A true archival IMAX film scan is always performed at 8K 16-bit TIFF sequences. That single movie (assuming 2.5 hours) results in approximately 75 Terabytes of raw data.
While many assume digital cameras rule the box office, the "Holy Grail" of image quality remains —specifically, the massive 15-perf/65mm negative. But celluloid is useless without a digital bridge. That bridge is the IMAX film scan . imax film scan
Scanning film at this scale requires specialized, ultra-high-resolution scanners. Specialized systems manufactured by companies like Imagica, Northlight, or custom-built proprietary IMAX scanners are utilized for these workflows. Optical Assembly and Sensors
The raw scan is saved as a or EXR sequence. These are uncompressed (or losslessly compressed) log files. Even with modern compression, a feature film fits on a hard drive the size of a pizza box. But that drive weighs a lot. Despite all the advancements in digital technology, scanning
Modern IMAX scans utilize two primary sensor types:
These scanners use a pin-registered gate. Unlike cheap "sprocket" transports, pin registration pushes precision pins into the perforations of the film to lock the frame perfectly flat. For IMAX, even a micron of wobble translates to visible blur when projected on a 100-foot screen. That single movie (assuming 2
Film has no inherent "pixels," so experts often equate its resolving power to a digital equivalent. A standard 35mm frame is often pegged at 4K to 6K. For 5-perf 65mm (a wider format, but not full IMAX), 6K is considered optimal, pushing to 12K for a scan. However, for the massive 15-perf 70mm frame of true IMAX, the numbers become staggering: industry consensus suggests a nearly resolution scan would be required to capture all its theoretical detail.
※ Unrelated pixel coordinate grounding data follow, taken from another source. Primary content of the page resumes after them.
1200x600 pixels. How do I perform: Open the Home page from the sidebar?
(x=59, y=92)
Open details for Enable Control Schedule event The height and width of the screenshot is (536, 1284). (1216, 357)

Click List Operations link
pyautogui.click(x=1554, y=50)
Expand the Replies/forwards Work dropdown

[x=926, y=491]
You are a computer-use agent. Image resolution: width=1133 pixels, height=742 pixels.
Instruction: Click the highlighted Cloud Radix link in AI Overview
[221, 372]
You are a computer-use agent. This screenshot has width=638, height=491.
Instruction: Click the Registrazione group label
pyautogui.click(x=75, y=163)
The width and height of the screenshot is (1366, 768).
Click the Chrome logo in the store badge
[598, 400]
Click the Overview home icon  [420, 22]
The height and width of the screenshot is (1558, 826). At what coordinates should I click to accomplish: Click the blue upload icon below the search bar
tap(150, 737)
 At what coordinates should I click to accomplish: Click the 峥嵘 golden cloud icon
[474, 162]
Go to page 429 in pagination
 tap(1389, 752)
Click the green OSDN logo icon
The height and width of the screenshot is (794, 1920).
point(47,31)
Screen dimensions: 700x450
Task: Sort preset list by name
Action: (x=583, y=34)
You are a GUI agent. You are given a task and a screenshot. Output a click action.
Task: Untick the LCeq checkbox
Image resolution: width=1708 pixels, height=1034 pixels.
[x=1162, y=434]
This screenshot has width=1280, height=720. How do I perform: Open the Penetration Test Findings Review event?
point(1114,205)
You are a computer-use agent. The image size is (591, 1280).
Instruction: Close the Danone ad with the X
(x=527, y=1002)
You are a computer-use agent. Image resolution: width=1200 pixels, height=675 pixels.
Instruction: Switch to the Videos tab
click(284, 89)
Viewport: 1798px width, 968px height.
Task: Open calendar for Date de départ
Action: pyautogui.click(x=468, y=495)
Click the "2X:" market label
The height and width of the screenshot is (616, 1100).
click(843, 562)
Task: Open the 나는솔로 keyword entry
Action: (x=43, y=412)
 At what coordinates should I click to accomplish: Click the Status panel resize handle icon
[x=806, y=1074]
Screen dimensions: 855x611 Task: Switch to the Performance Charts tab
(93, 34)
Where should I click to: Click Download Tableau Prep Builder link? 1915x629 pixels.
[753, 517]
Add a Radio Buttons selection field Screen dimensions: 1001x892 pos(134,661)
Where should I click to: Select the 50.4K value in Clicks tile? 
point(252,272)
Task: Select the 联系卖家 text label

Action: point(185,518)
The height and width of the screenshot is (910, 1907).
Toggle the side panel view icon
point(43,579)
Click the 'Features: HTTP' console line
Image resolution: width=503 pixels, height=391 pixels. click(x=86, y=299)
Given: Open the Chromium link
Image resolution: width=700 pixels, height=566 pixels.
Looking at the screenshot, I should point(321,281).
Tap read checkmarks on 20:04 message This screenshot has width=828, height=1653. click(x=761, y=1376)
Producers are now shooting digital, printing the digital file onto IMAX film (a film recorder), then re-scanning that film back to digital. Why? To add the gate weave, the halation, and the grain texture of IMAX. It is the analog warmth plugin, done physically.
Why does this matter for a scan? Because a scanner designed for 4K 35mm is looking for grains that are a few micrometers wide. An IMAX scanner must resolve detail across a massive physical plane without losing edge sharpness or introducing chromatic aberration. You aren't scanning a postage stamp; you are scanning a dinner plate.